The NHS’s use of private hospitals during the coronavirus pandemic has been investigated following the death of a man.
Concerns were raised that some private hospitals took on more complex surgery than they were used to.
And investigators also suggested that there are some “safety risks” when organisations take joint responsibility for a patient’s care, including lack of clarity over roles and responsibilities, and problems with communication.
The Health and Safety Investigation Branch (HSIB) launched an inquiry after a man died following NHS care in a private hospital.
The man, known only as Rodney, was 58 and was listed for keyhole surgery to remove part of his bowel due to cancer.
However, his operation at an NHS hospital was cancelled and rebooked at a private hospital nearby after cancer services were transferred to local independent care providers.
Rodney was asked to sign a consent form for open bowel surgery, rather than the less invasive keyhole procedure, due to guidance at the time around a “potentially increased risk of Covid-19 transmission with laparoscopic surgery”, the HSIB said.
The cancerous part of the his bowel was removed but eight days later his condition deteriorated rapidly and he was transferred to the local hospital so he could receive intensive care, which was not available at the private hospital.
When he arrived at the local NHS hospital, a scan and more surgery showed a leak in his bowel which led to sepsis and organ failure. He died later that day.

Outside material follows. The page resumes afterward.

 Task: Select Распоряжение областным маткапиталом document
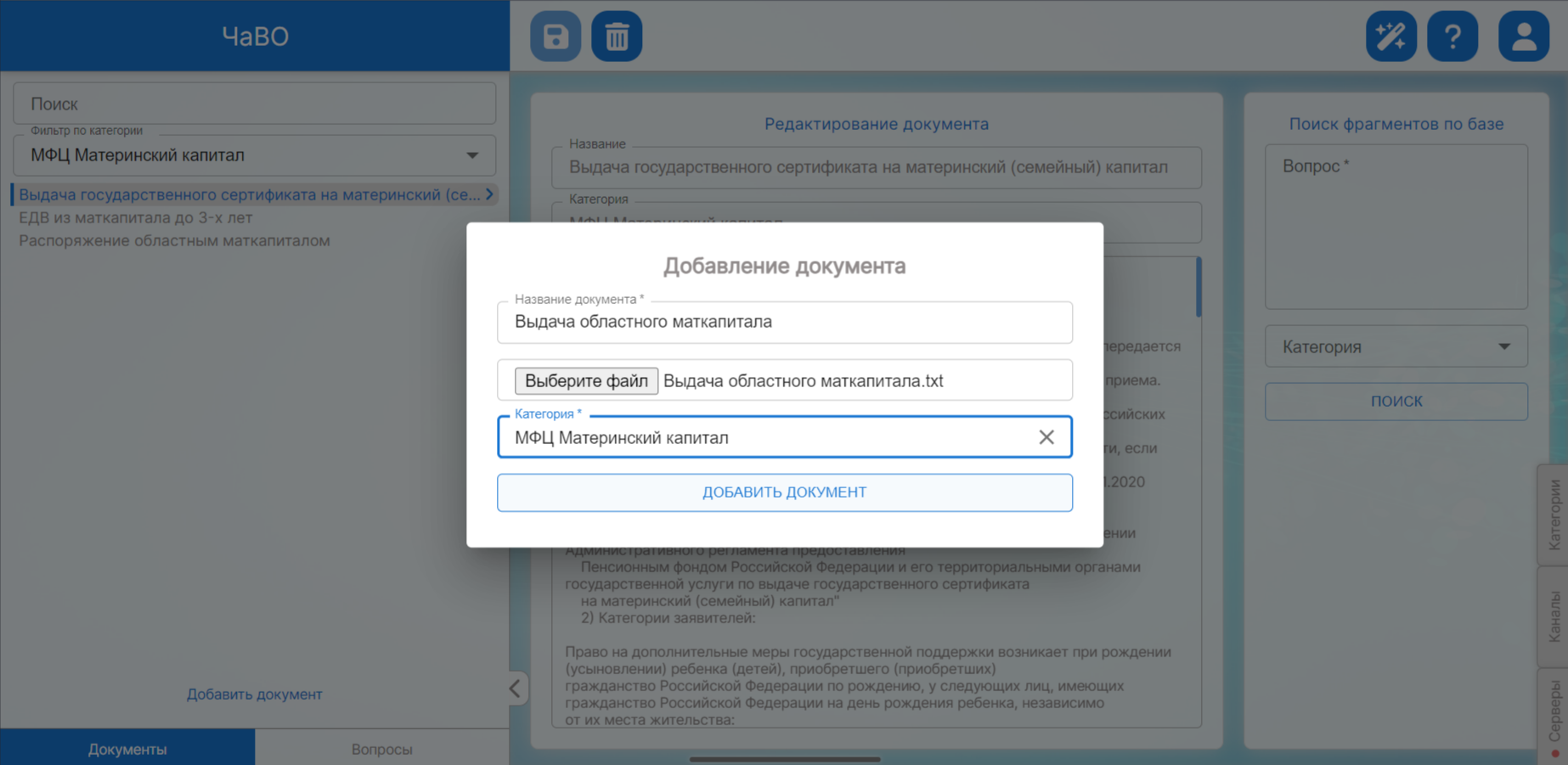pyautogui.click(x=174, y=240)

As a result of the case, the HSIB launched an investigation into NHS surgical services being carried out in independent hospitals as a result of “dynamic situations” such as the coronavirus pandemic.
Its conclusions included:
– The capability and capacity of independent hospitals for the provision of surgical care was found to “vary” across the country.
– National and local NHS organisations had “limited understanding” of independent hospitals’ capabilities. This resulted in variation in how independent hospitals were used during Covid-19.
– Other factors that created risks included “unclear roles and responsibilities; limited integration of information and communication systems; and variation in what surgery was deemed suitable for an independent hospital”.
Its report highlighted that, during the pandemic, a national agreement was put in place to secure extra support from the private sector, including certain types of surgery.
The HSIB added that NHS patients have previously been cared for by private health providers and will continue to do so for many years to come.
It made six recommendations to “improve surgical pathways”.
Kathryn Whitehill, principal national investigator at HSIB, said: “NHS patients are being cared for in the independent health sector now more than ever before.
“The reference case we examined and the national investigation findings highlight that, if there are any gaps in the surgical care pathway, the impact can be devastating on patients, families and healthcare staff."
David Hare, chief executive of the Independent Healthcare Providers Network (IHPN), said: “This unprecedented agreement, put in place in March 2020 during a period of significant upheaval and uncertainty in the healthcare system, resulted in the delivery of over 3.2 million NHS procedures, including over 160,000 life-saving cancer and cardiology treatments.
“We therefore welcome HSIB’s recommendation for new NHS Integrated Care Systems (ICSs) to fully understand local independent healthcare provision and ensure the sector is a key part of this new system working."